YOUR INSTRUCTIONS: After counting the lines below that contain "This", reply with that number alone.

DATASET RECORDS:
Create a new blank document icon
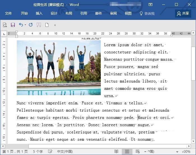 47,25
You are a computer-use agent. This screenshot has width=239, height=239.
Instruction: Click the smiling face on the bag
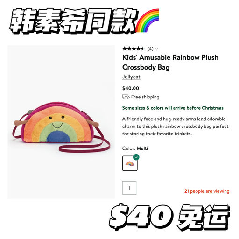point(57,122)
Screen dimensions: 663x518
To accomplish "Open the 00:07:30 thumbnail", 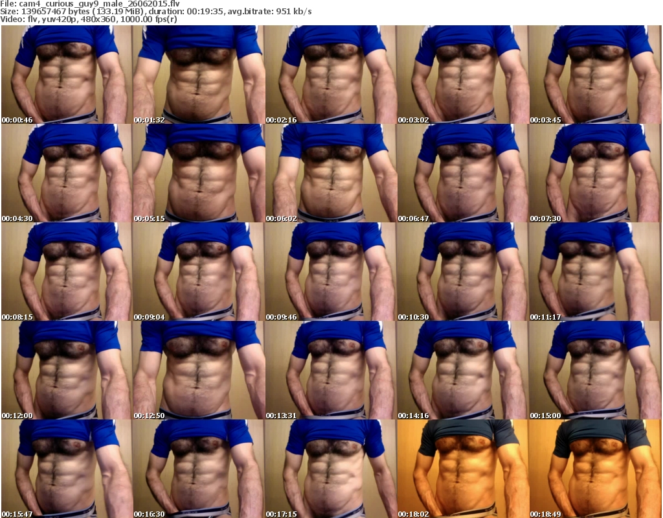I will (595, 173).
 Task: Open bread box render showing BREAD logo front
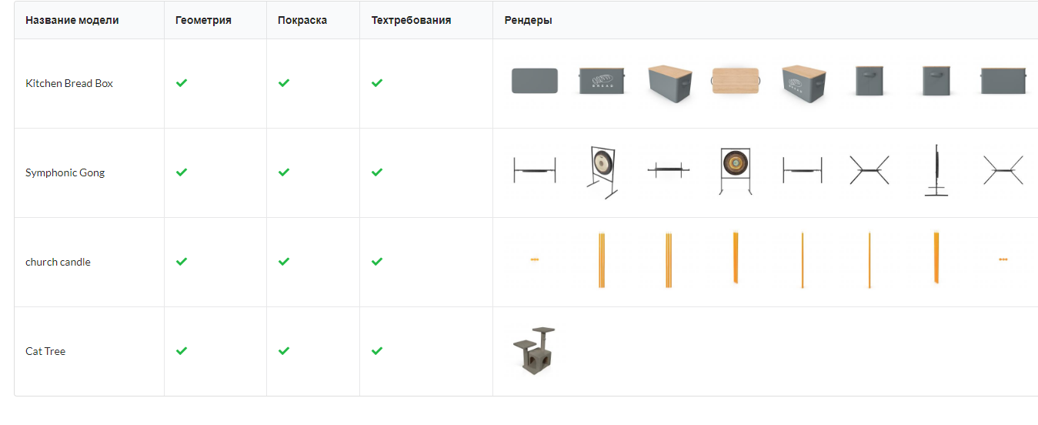(x=602, y=81)
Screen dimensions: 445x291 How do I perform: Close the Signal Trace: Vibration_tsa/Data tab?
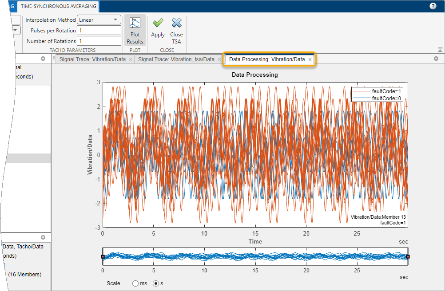(219, 59)
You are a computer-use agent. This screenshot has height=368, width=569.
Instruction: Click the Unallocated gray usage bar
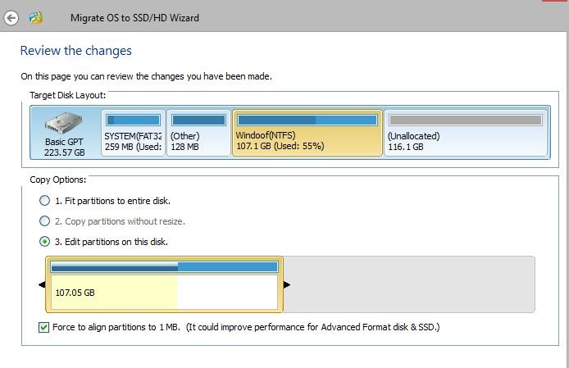click(466, 120)

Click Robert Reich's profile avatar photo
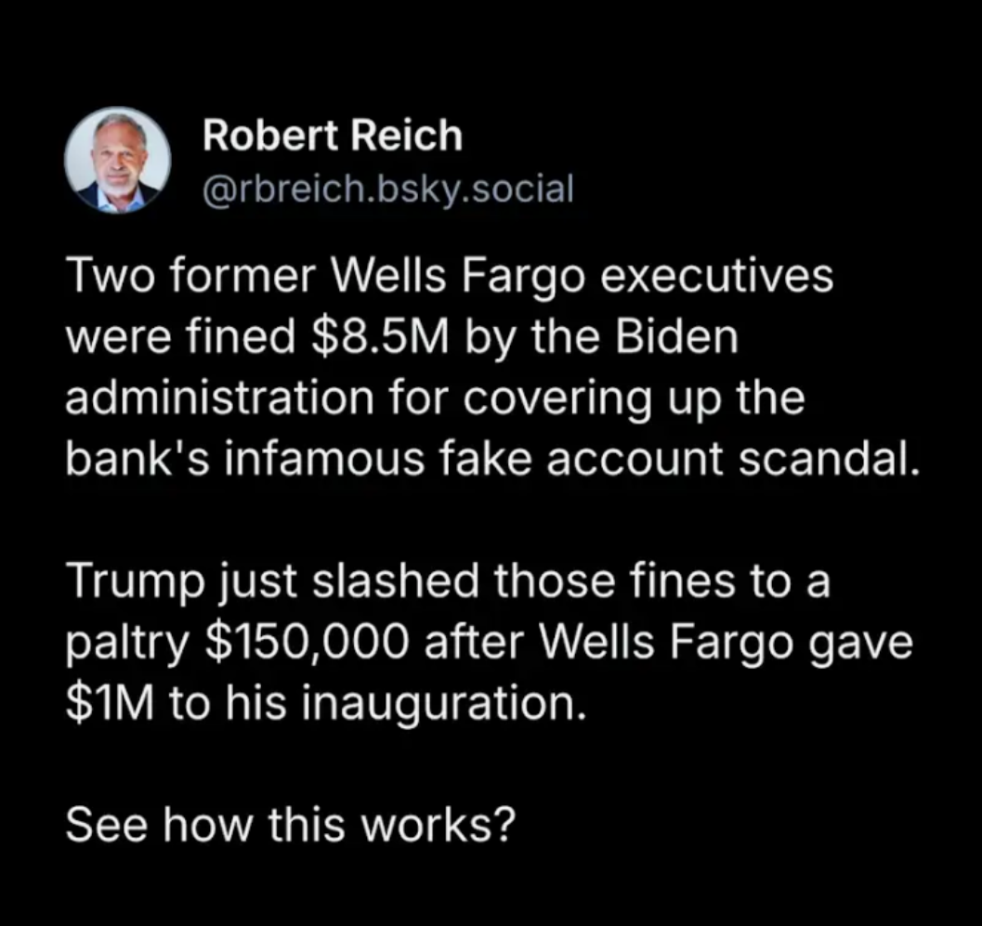click(x=117, y=161)
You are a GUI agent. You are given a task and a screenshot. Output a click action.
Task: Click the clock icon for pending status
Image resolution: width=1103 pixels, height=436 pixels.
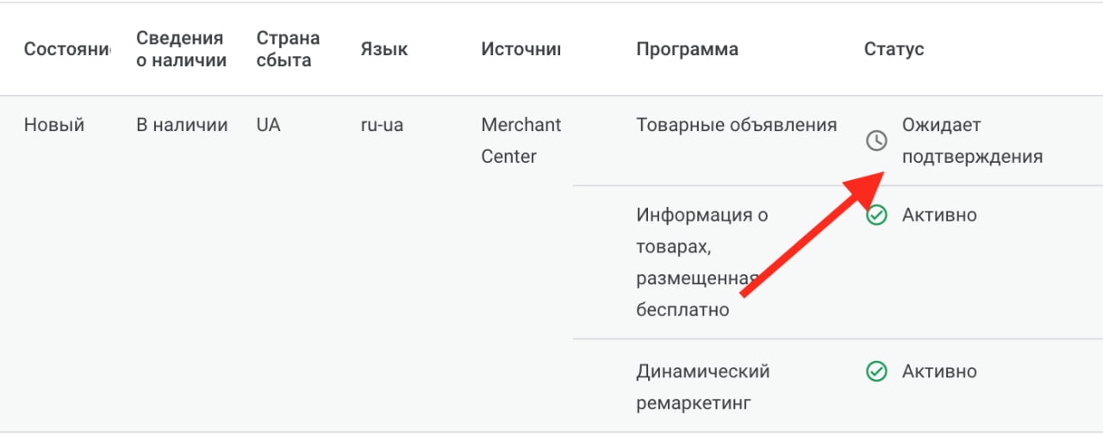[x=876, y=140]
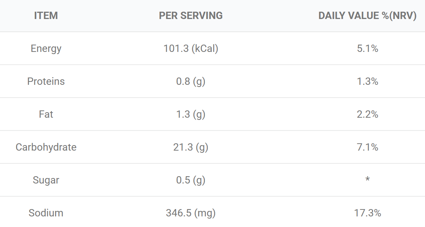Click the 346.5 (mg) sodium value
The width and height of the screenshot is (425, 227).
(191, 213)
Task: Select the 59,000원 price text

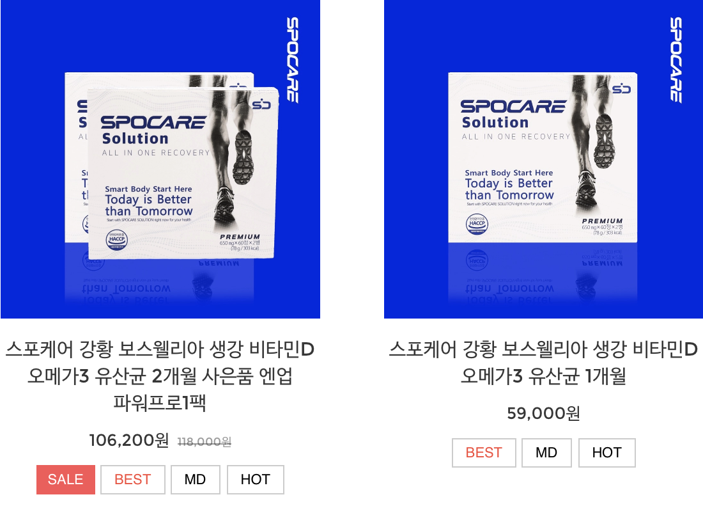Action: click(543, 413)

WRITTEN SOLUTION: 2